Enough

Anyone that knows me knows that I love dance. Whether it’s going to the ballet, prancing round the kitchen while I’m cooking, watching my daughter dance ballroom and Latin or even performing a Michael Jackson medley with her at a fun charity event. I believe dancing is one of the best forms of exercise there is. It’s fun, social, great for physical and mental health (or so it should be) and a way of expressing emotion.

However, lately I have had experiences that seem to go completely against the messages of body positivity, self-worth and acceptance that the world is now striving for. Of course, I understand that to be a good, watchable performance, the dancing must be of a certain standard. But at what point does it become OK to tell children and young women that their hair is not smooth enough, their ponytail is not straight enough, their skin is not dark enough, their make-up is not heavy enough or their overall look is not professional enough? If you choose dancing as a career, then I suppose you know the game and what is expected of you, but for a huge number of kids it is a hobby that they expected to be fun, not a dictatorship stifling any hint of individuality. And most of us who prepare our children for performances are parents, carers, relatives or friends who are not trained hairdressers or make-up artists. I can remove your sutures, immunise you or screen you for cervical cancer, but a slick bun glued down so severely that it no longer resembles human hair doesn’t come easily for me.
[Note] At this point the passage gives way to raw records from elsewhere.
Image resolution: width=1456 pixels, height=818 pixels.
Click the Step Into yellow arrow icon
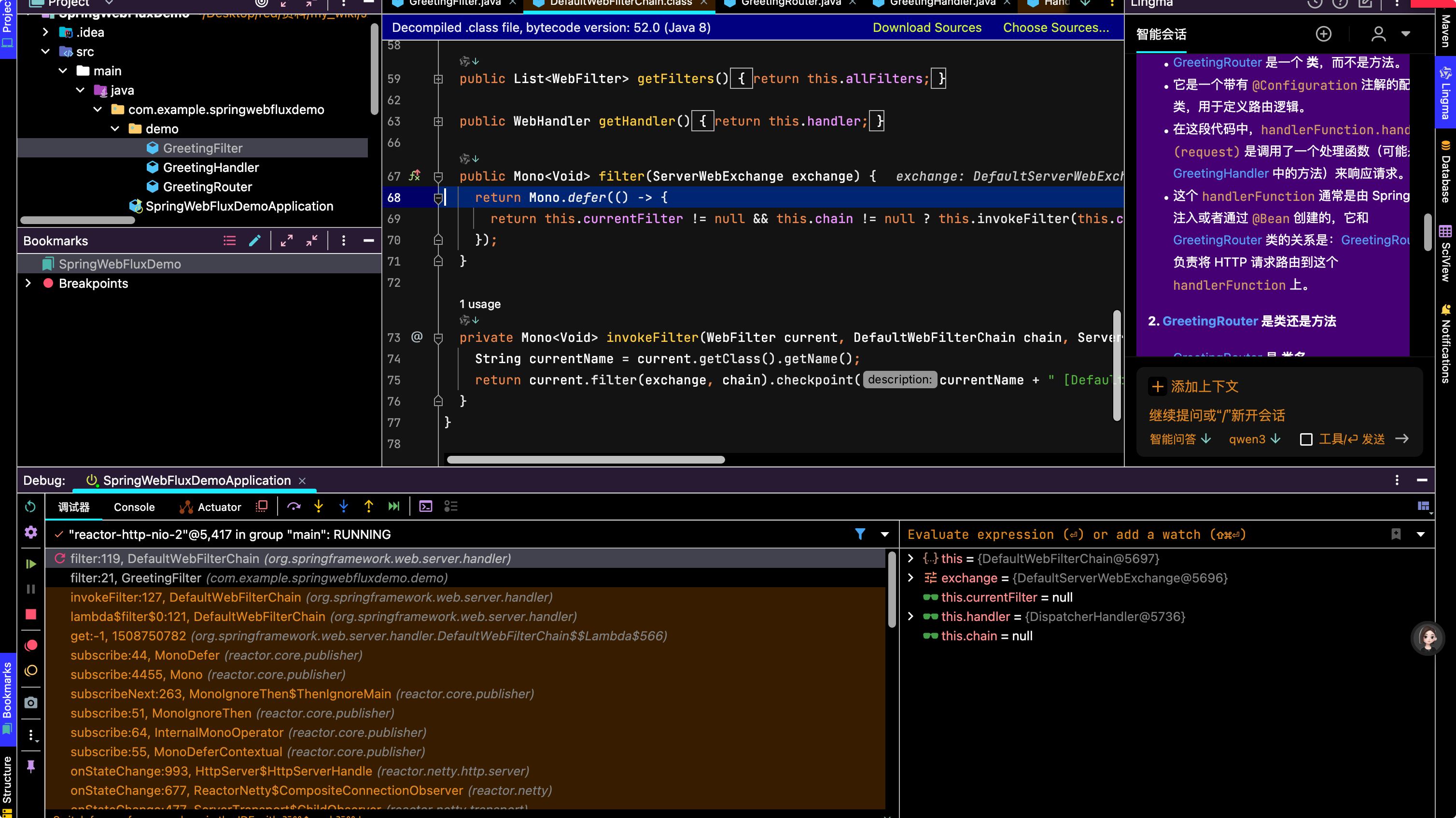(319, 507)
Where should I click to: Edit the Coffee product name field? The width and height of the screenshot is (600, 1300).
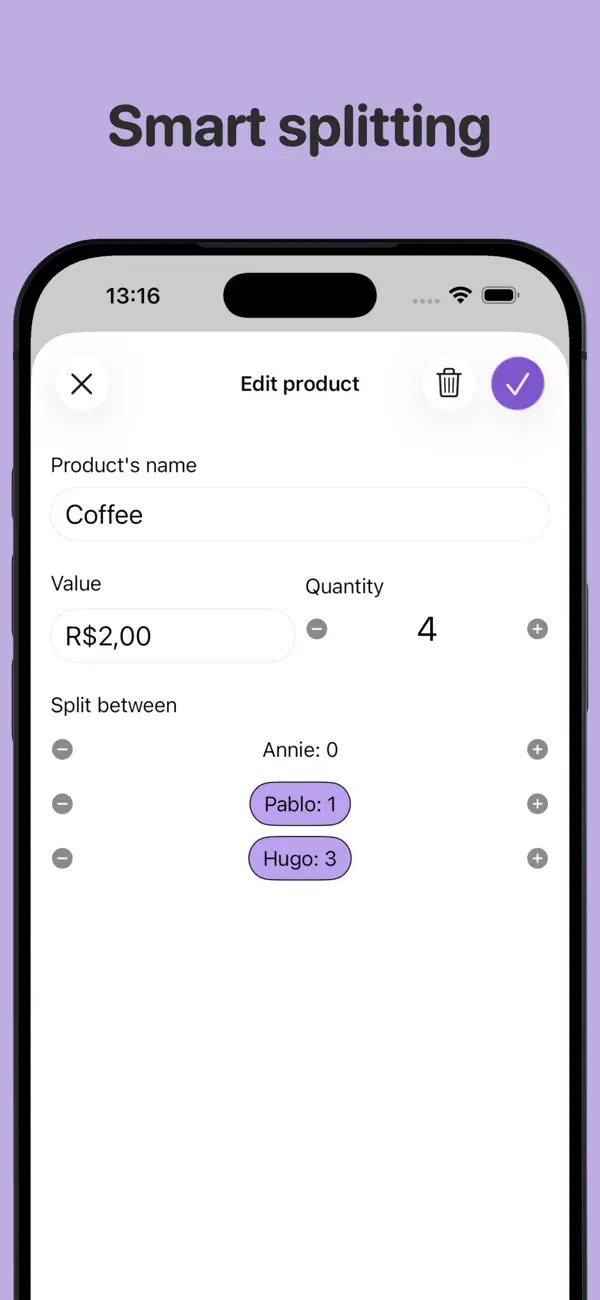pyautogui.click(x=300, y=514)
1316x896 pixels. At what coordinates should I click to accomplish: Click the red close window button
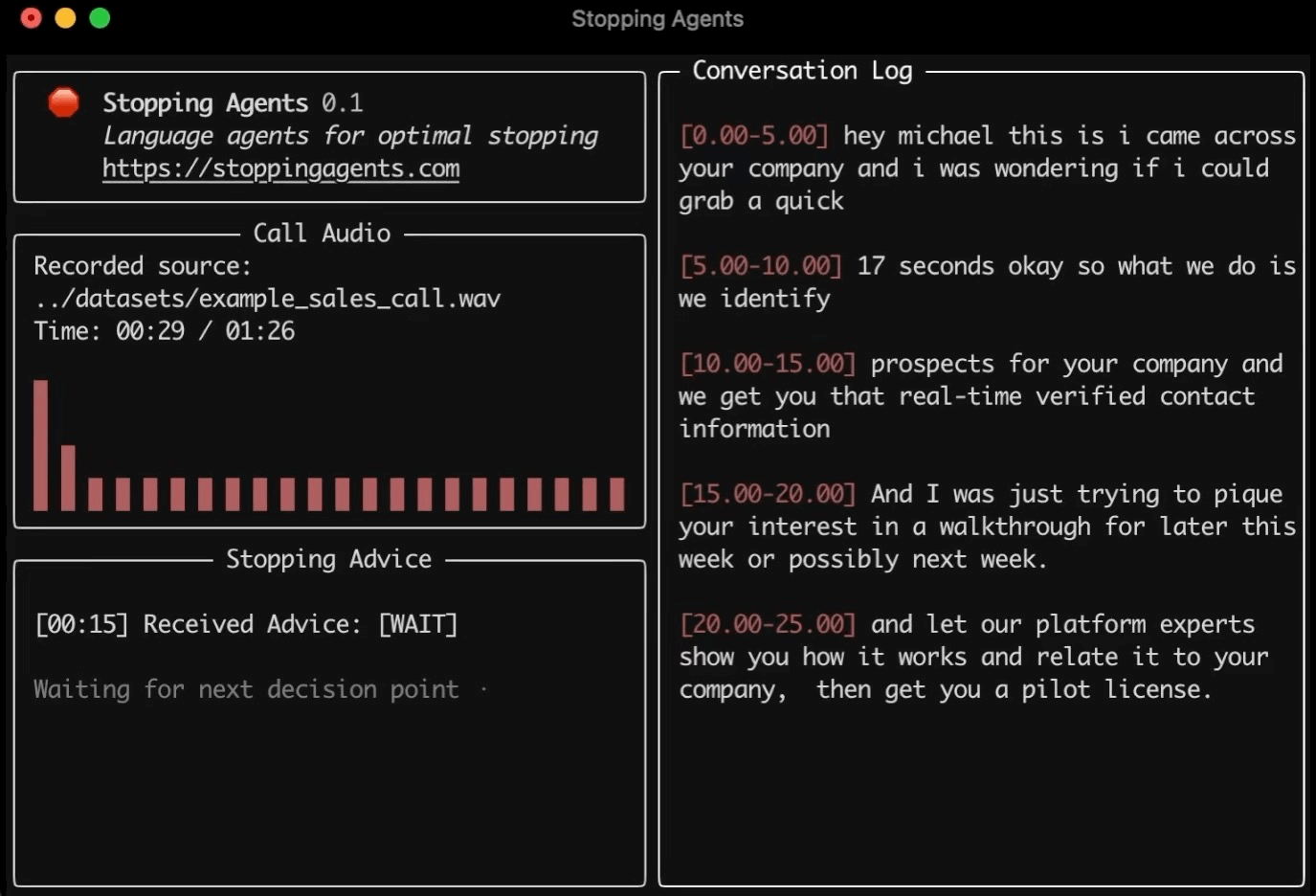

We have jobs to hold down, maybe other children to support in different hobbies, and while we love our kids taking part, our lives don’t revolve around the dance hall. And most of us don’t have an endless supply of money to spend on new dresses on a whim that cost several hundreds of pounds each. My daughter’s last dance school, where she grew up dancing from the age of three, understood this perfectly. We felt nothing but welcome and she loved every minute of her time there. Sadly, Covid forced the sudden closure of that school and we are still feeling the loss.

My daughter has beautiful, thick, auburn hair that isn’t easy to grease down into a style that resembles a shiny plastic coating on her head. She hates heavy makeup, so she does her own, to a level she is comfortable with, and her skin is creamy gold which I have no intention of painting a burnished orange. And she is perfect just the way she is. She is a joyful, easygoing girl who is very happy in her own skin and loves her individual qualities and I must protect that. She is becoming increasingly aware of comments made about her appearance and that I don’t do her hair ‘professionally enough’ and it is that word that bothers me. Enough. You are not enough. It is the exact reverse of what I want her to hear, and the message is unacceptable. Some places of dance seem to view uniqueness as a disadvantage and dancers are judged more on how much money they can throw at a dress or beauty appointment rather than celebrating their talent and enjoyment of dance. Well, the time has come for me to say enough. I am not putting my daughter’s confidence and mental health at risk, so we have decided we must walk away to find a safer route for her to continue her passion.